Piccinini, who has previously raised the issue of response times, said Saturday that he consulted with firefighting peers about his concerns before sending the letter.

“The facts that Jack put forward about missing emergency responses, as well as the length of response time to certain emergencies, they don’t meet our standards and they’re concerning,” said Steve Akre, President of the Sonoma County Fire Chiefs Association, one of those officials with whom Piccinini spoke.

The association is leading the campaign for a 1/2 cent sales tax measure on the March ballot — the Sonoma County Fire Prevention & Response Measure — which would fund fire services countywide, including $1.2 million annually to Sebastopol.

“It’s not my place to try to dive into Sebastopol’s finances and how they choose to address this. I don’t feel like there’s this case of unlimited resources and there’s just not a desire to address a service issue.

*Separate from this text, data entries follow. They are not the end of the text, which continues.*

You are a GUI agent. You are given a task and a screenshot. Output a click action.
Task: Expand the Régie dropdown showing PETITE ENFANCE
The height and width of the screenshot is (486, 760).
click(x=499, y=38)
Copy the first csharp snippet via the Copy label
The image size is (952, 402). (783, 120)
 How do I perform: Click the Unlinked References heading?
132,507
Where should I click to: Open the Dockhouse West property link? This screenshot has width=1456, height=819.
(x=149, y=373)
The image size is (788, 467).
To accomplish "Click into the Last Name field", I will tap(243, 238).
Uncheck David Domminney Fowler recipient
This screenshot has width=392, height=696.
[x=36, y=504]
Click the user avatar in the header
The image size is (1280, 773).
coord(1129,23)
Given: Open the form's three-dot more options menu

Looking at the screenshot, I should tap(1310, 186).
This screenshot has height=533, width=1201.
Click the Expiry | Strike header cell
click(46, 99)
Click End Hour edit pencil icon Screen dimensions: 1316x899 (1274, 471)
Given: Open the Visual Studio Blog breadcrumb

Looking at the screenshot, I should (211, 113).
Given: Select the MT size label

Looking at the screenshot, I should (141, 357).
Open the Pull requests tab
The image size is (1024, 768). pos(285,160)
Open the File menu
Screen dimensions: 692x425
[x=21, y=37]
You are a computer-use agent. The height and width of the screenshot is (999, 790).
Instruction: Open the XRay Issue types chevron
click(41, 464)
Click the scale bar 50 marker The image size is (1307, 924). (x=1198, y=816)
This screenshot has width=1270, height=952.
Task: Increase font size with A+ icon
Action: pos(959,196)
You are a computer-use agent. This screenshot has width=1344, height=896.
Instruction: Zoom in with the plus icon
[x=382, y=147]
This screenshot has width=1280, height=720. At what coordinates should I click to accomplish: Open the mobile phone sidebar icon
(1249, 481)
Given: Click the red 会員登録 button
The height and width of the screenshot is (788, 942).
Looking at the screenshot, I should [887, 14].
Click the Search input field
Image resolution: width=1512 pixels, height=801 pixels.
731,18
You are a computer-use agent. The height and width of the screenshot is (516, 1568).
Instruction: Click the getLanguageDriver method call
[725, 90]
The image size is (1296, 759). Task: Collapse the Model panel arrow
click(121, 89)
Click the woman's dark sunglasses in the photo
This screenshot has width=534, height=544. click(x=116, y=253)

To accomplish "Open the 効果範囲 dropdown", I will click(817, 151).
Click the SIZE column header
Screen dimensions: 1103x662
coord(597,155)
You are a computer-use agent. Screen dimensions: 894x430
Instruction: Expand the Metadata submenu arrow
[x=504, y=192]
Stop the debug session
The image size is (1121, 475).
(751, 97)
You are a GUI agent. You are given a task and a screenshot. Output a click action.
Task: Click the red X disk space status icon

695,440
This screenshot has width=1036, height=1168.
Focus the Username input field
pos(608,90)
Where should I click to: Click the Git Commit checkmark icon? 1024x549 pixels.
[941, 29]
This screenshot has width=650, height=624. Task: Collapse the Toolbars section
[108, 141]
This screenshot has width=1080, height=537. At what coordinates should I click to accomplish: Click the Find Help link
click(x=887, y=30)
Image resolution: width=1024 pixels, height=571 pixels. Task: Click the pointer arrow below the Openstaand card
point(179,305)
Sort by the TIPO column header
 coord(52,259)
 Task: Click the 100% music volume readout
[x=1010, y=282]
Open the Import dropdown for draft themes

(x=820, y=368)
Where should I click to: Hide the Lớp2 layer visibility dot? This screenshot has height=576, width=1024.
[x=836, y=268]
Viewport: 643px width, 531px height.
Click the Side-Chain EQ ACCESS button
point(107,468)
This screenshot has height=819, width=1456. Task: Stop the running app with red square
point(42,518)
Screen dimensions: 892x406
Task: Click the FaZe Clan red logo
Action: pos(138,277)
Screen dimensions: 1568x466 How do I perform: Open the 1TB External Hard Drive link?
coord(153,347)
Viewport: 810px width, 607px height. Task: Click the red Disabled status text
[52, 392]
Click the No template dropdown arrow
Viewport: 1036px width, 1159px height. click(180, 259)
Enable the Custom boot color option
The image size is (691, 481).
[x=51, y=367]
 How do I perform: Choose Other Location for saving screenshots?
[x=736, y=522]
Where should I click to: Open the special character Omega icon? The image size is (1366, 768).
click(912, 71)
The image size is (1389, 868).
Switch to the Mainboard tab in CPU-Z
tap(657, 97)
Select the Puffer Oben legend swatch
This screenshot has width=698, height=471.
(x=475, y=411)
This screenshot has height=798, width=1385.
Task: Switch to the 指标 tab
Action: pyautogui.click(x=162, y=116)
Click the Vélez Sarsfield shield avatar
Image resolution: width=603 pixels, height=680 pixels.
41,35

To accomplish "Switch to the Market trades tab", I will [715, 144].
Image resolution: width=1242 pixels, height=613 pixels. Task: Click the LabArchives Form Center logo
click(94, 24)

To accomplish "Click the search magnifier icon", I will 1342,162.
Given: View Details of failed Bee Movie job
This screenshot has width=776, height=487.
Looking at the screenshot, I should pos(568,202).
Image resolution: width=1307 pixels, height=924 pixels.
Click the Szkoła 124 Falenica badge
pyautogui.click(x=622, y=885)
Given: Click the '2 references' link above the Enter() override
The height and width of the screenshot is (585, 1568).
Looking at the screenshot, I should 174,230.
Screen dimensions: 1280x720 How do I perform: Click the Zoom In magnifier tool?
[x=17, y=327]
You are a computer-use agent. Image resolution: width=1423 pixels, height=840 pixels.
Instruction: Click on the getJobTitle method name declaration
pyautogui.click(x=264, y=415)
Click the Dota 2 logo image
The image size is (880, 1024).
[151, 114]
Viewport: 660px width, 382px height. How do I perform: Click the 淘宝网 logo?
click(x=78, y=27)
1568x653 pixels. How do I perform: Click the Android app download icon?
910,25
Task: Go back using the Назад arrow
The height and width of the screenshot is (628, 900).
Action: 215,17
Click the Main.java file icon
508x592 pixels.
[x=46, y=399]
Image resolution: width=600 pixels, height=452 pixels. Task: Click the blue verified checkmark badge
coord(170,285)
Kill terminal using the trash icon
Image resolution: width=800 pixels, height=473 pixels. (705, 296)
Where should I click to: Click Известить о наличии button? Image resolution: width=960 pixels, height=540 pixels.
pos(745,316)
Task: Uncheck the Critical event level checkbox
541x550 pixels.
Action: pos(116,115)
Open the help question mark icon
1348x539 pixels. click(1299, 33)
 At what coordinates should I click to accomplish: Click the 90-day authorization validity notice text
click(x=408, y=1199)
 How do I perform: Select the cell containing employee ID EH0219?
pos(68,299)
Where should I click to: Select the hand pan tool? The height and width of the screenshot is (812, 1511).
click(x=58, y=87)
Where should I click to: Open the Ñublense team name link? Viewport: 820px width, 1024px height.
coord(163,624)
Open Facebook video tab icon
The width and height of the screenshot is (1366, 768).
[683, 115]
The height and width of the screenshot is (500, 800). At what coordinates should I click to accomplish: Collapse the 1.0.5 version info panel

It’s trying to balance it,” Akre said. “And so I would encourage and support any measures that try to bridge a gap between now and when the sales tax measure funding is received.”

In a report he sent to the council with his letter, Piccinini estimated it would cost $415,000 to maintain a stipend program for volunteers and to hire three full-time engineers to work a 24-hour shift schedule.

Hinton said she doesn’t understand why, if the need was so urgent, Piccinini didn’t fill the engineer’s position before leaving the city; the council approved the position in June.

“It was Jack’s job to hire, if it was an emergency for the department, the minute we released the money,” she said.

Piccinini said an initial candidate wasn’t a good fit for the position, and the job had to be listed again. He had been reviewing a second round of candidates’ written exams when the hiring freeze was instituted, he said.